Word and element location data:
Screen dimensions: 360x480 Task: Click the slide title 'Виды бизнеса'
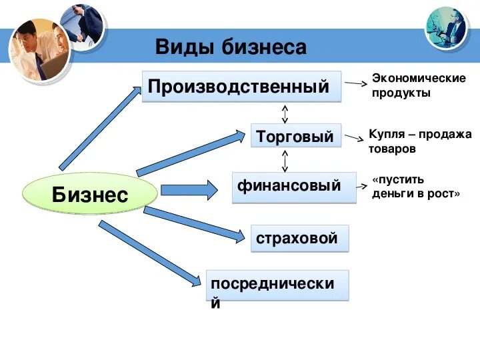point(231,47)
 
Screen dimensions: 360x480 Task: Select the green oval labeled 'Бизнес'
point(90,195)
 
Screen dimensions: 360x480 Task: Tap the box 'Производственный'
point(241,87)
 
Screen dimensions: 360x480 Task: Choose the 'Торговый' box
point(295,137)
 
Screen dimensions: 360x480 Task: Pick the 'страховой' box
point(299,238)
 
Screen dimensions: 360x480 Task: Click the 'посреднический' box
point(277,285)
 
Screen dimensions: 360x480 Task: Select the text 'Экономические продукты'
point(418,85)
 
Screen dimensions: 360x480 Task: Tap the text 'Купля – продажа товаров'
point(419,141)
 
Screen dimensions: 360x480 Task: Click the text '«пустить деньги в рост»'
point(416,187)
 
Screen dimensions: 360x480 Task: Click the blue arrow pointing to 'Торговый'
point(191,154)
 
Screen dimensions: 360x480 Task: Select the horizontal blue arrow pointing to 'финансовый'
point(189,189)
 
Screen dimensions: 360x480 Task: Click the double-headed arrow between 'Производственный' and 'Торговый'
point(285,113)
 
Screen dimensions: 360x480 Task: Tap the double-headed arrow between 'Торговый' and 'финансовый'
point(285,161)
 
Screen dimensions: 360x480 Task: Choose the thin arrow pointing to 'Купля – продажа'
point(354,138)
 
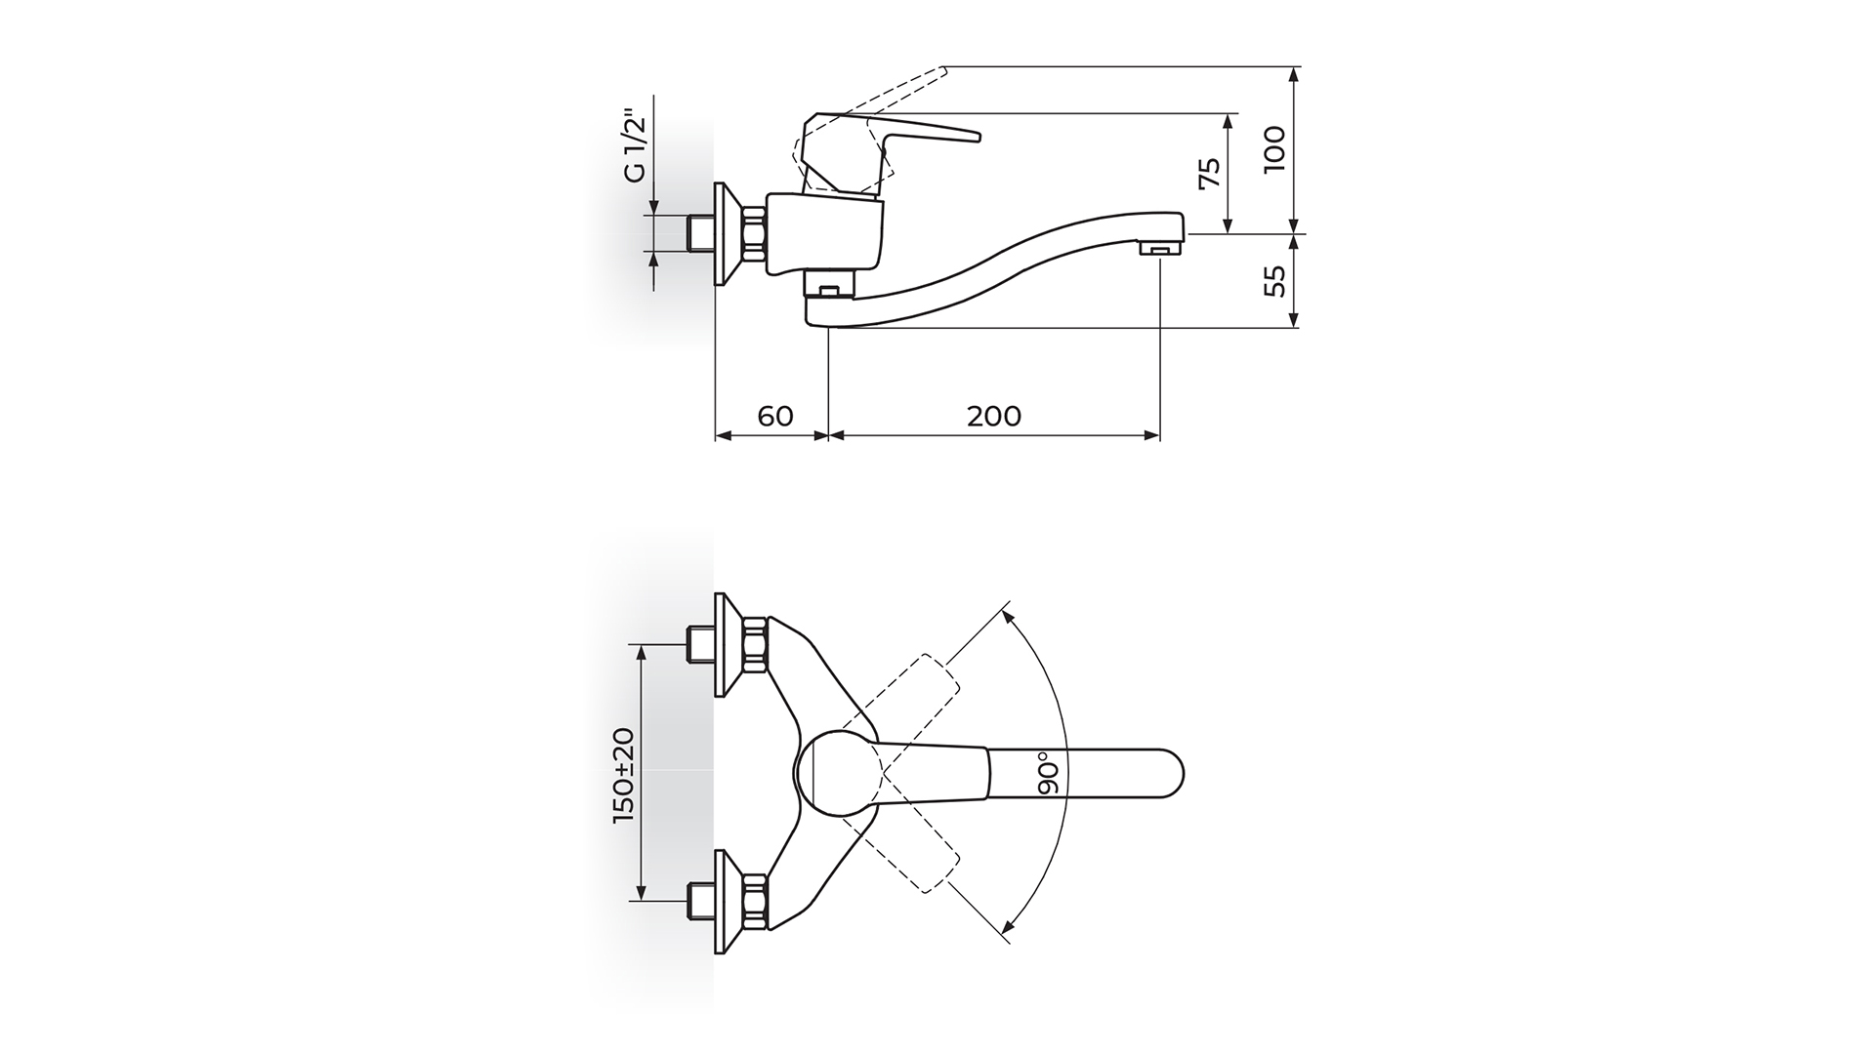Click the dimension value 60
pos(774,416)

Exercise: Rewrite every line of the data above as a JSON list of strings, one string per line, skipping blank lines. Omit the pictures from your answer.

Exercise response:
[
  "Screen dimensions: 360x480 Task: Click the slide title 'Виды бизнеса'",
  "point(231,47)",
  "Screen dimensions: 360x480 Task: Select the green oval labeled 'Бизнес'",
  "point(90,195)",
  "Screen dimensions: 360x480 Task: Tap the box 'Производственный'",
  "point(241,87)",
  "Screen dimensions: 360x480 Task: Choose the 'Торговый' box",
  "point(295,137)",
  "Screen dimensions: 360x480 Task: Pick the 'страховой' box",
  "point(299,238)",
  "Screen dimensions: 360x480 Task: Click the 'посреднический' box",
  "point(277,285)",
  "Screen dimensions: 360x480 Task: Select the text 'Экономические продукты'",
  "point(418,85)",
  "Screen dimensions: 360x480 Task: Tap the text 'Купля – продажа товаров'",
  "point(419,141)",
  "Screen dimensions: 360x480 Task: Click the text '«пустить деньги в рост»'",
  "point(416,187)",
  "Screen dimensions: 360x480 Task: Click the blue arrow pointing to 'Торговый'",
  "point(191,154)",
  "Screen dimensions: 360x480 Task: Select the horizontal blue arrow pointing to 'финансовый'",
  "point(189,189)",
  "Screen dimensions: 360x480 Task: Click the double-headed arrow between 'Производственный' and 'Торговый'",
  "point(285,113)",
  "Screen dimensions: 360x480 Task: Tap the double-headed arrow between 'Торговый' and 'финансовый'",
  "point(285,161)",
  "Screen dimensions: 360x480 Task: Choose the thin arrow pointing to 'Купля – продажа'",
  "point(354,138)",
  "Click the dimension value 60",
  "pos(774,416)"
]